WHAT THE TASK REQUIRES
Repeat the data exactly, so that every line matches the original.

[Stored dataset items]
-*-*-

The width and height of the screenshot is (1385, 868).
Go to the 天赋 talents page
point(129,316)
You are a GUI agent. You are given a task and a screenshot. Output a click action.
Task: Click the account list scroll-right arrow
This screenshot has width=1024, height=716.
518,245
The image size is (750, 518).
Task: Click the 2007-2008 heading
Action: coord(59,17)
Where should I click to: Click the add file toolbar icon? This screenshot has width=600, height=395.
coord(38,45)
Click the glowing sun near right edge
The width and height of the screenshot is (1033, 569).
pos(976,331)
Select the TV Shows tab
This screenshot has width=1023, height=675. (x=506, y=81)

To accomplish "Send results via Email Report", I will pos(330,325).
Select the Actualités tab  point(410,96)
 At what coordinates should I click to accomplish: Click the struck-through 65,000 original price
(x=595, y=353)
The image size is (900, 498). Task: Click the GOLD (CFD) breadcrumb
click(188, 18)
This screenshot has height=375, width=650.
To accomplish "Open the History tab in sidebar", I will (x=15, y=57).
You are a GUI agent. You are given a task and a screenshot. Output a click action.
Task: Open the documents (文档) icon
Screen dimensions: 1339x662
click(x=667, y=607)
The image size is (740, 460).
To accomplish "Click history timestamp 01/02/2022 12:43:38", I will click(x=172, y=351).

-*-*-

EXPECTED ANSWER
The width and height of the screenshot is (1385, 868).
Go to the 天赋 talents page
point(129,316)
You are a GUI agent. You are given a task and a screenshot. Output a click action.
Task: Click the account list scroll-right arrow
This screenshot has width=1024, height=716.
518,245
The image size is (750, 518).
Task: Click the 2007-2008 heading
Action: coord(59,17)
Where should I click to: Click the add file toolbar icon? This screenshot has width=600, height=395.
coord(38,45)
Click the glowing sun near right edge
The width and height of the screenshot is (1033, 569).
pos(976,331)
Select the TV Shows tab
This screenshot has width=1023, height=675. (x=506, y=81)

To accomplish "Send results via Email Report", I will pos(330,325).
Select the Actualités tab  point(410,96)
 At what coordinates should I click to accomplish: Click the struck-through 65,000 original price
(x=595, y=353)
The image size is (900, 498). Task: Click the GOLD (CFD) breadcrumb
click(188, 18)
This screenshot has height=375, width=650.
To accomplish "Open the History tab in sidebar", I will (x=15, y=57).
You are a GUI agent. You are given a task and a screenshot. Output a click action.
Task: Open the documents (文档) icon
Screen dimensions: 1339x662
click(x=667, y=607)
The image size is (740, 460).
To accomplish "Click history timestamp 01/02/2022 12:43:38", I will click(x=172, y=351).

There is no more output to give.